Extracted records:
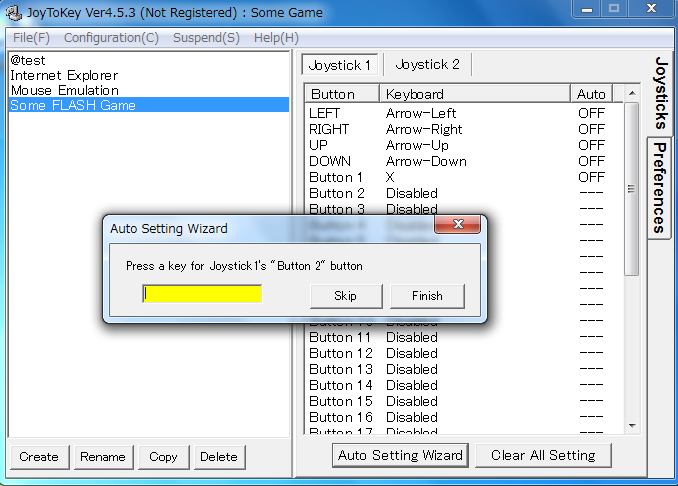Viewport: 678px width, 486px height.
Task: Click the Skip button in wizard
Action: [x=345, y=296]
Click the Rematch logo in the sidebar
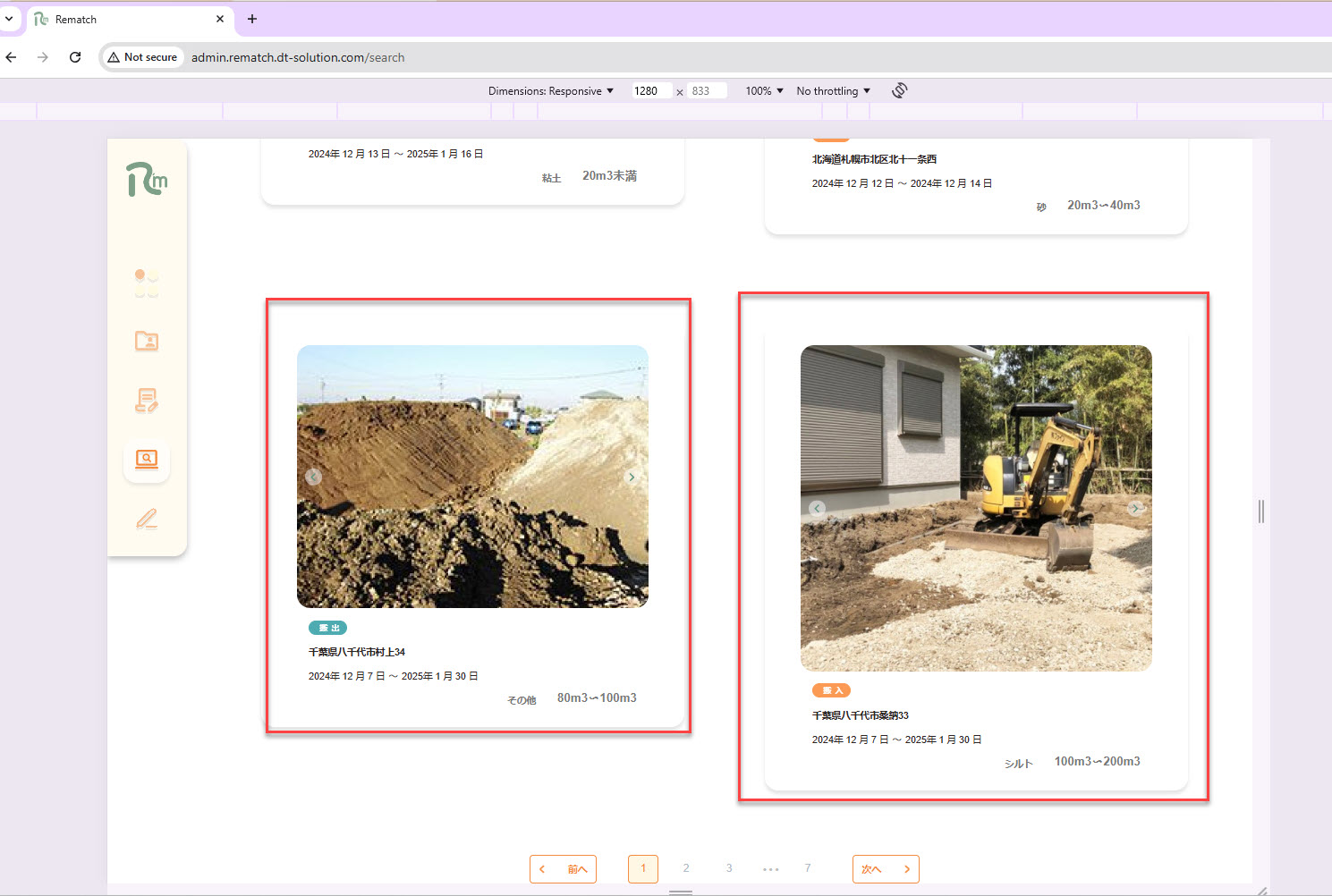Image resolution: width=1332 pixels, height=896 pixels. [x=147, y=180]
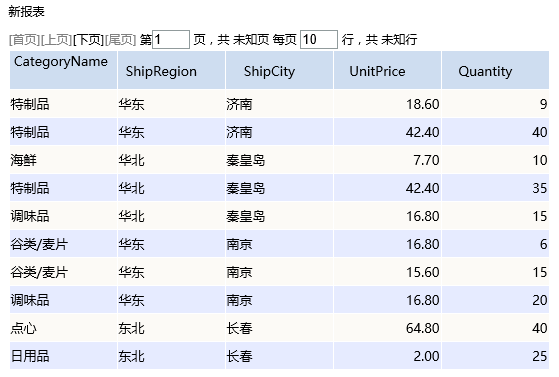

### PROBLEM
Collect every line above that contains the string "Click". Only case-sensitive matches count.

### COMPLETED EXERCISE
Task: Click the Skip button in wizard
Click the Rematch logo in the sidebar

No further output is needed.